┌─ Exercise inputs

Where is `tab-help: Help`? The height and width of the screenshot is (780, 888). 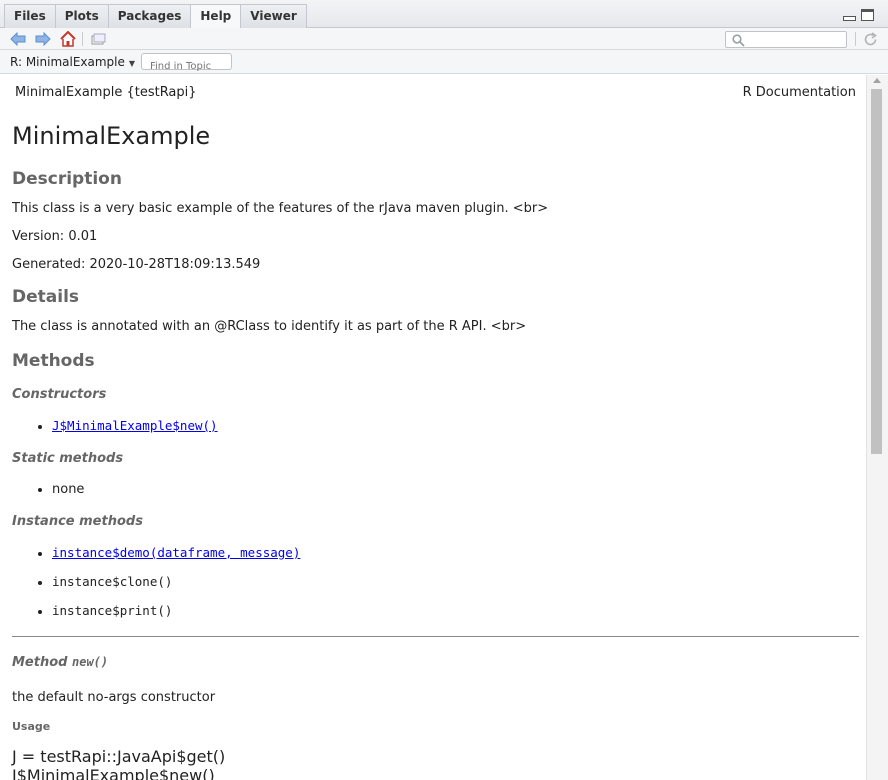
tab-help: Help is located at coordinates (216, 16).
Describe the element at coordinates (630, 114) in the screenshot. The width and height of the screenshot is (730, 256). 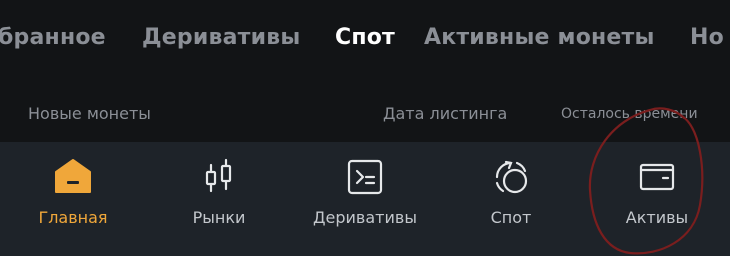
I see `column-time-left: Осталось времени` at that location.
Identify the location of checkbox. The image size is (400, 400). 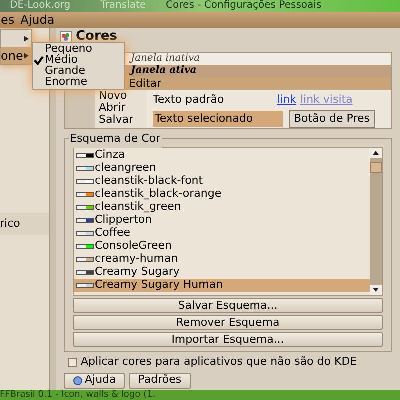
(72, 362).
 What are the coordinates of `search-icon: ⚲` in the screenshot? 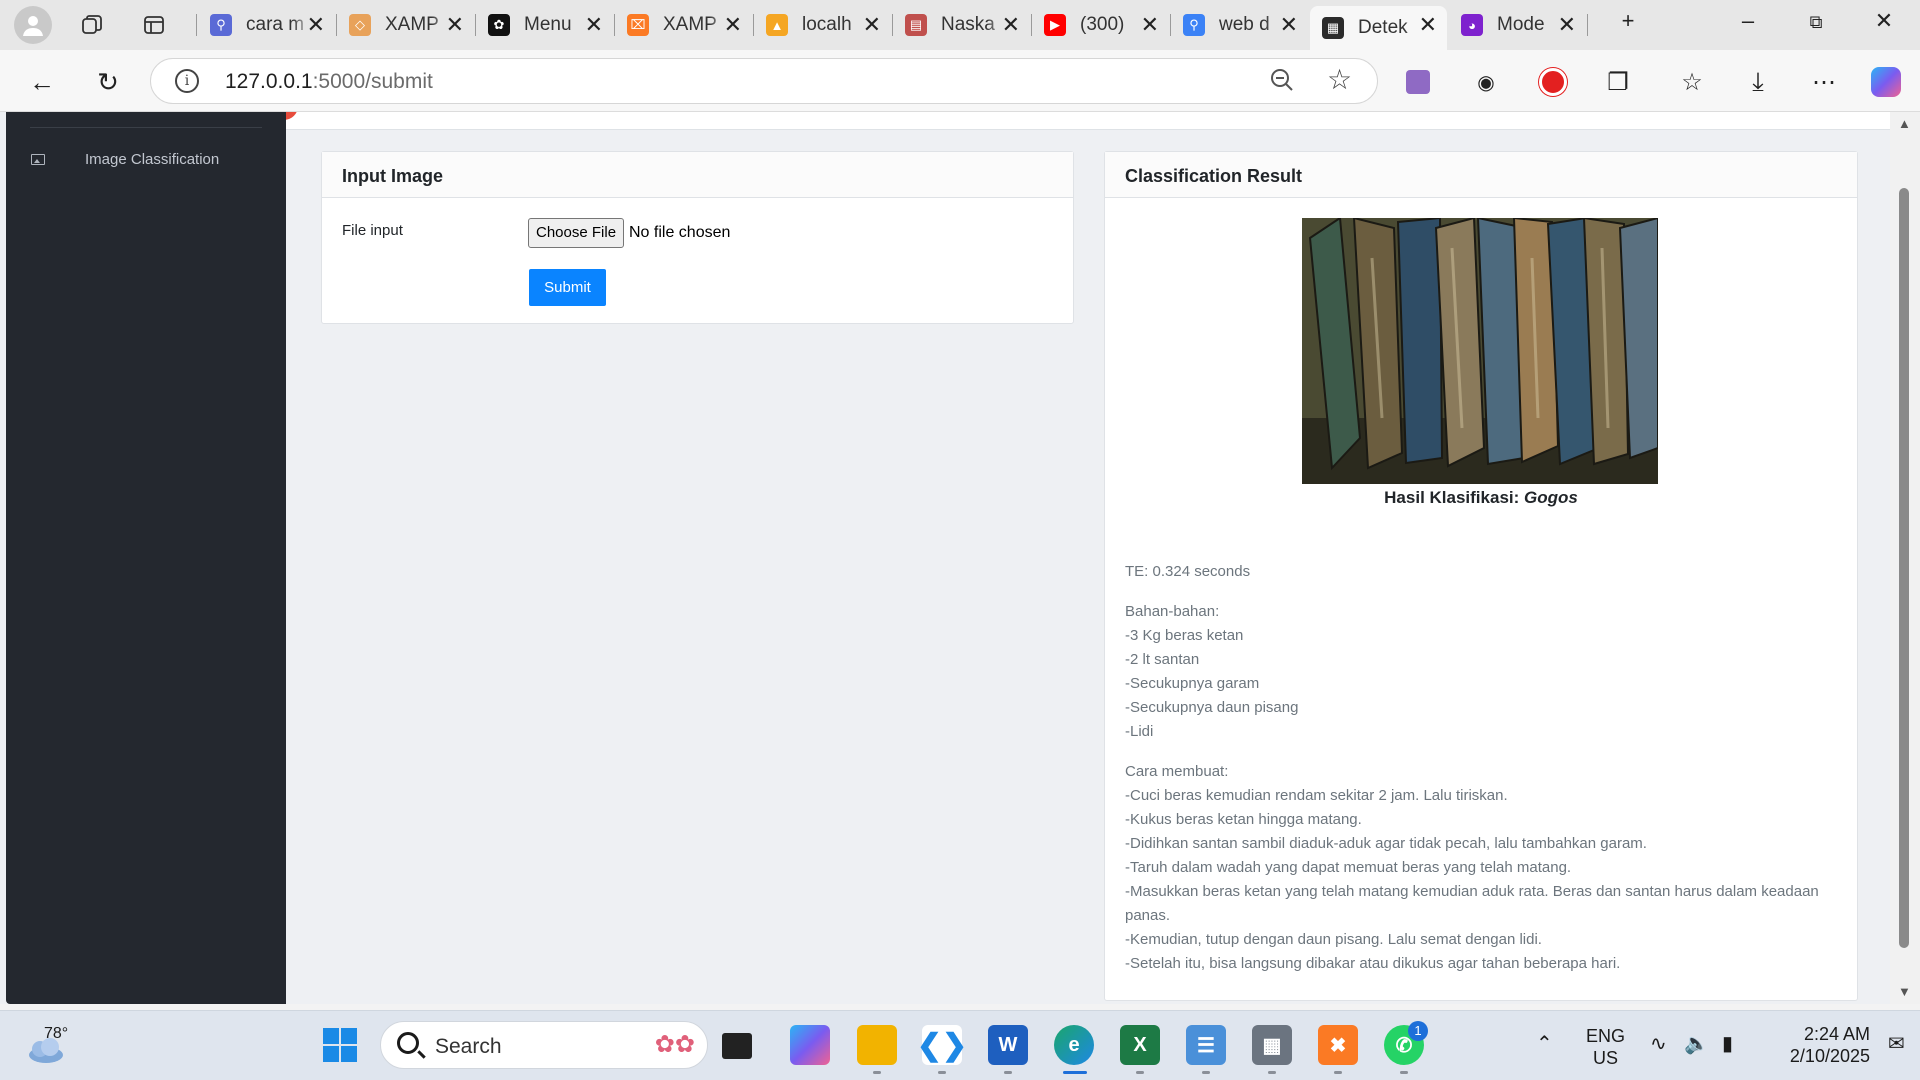 It's located at (221, 25).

└─

Copy the items above word for word, starting at the beginning and ending with the line that contains "at that location.". Leave the pictures out.

**Solution to this task:**
Where is `tab-help: Help`? The height and width of the screenshot is (780, 888). 
tab-help: Help is located at coordinates (216, 16).
Describe the element at coordinates (630, 114) in the screenshot. The width and height of the screenshot is (730, 256). 
I see `column-time-left: Осталось времени` at that location.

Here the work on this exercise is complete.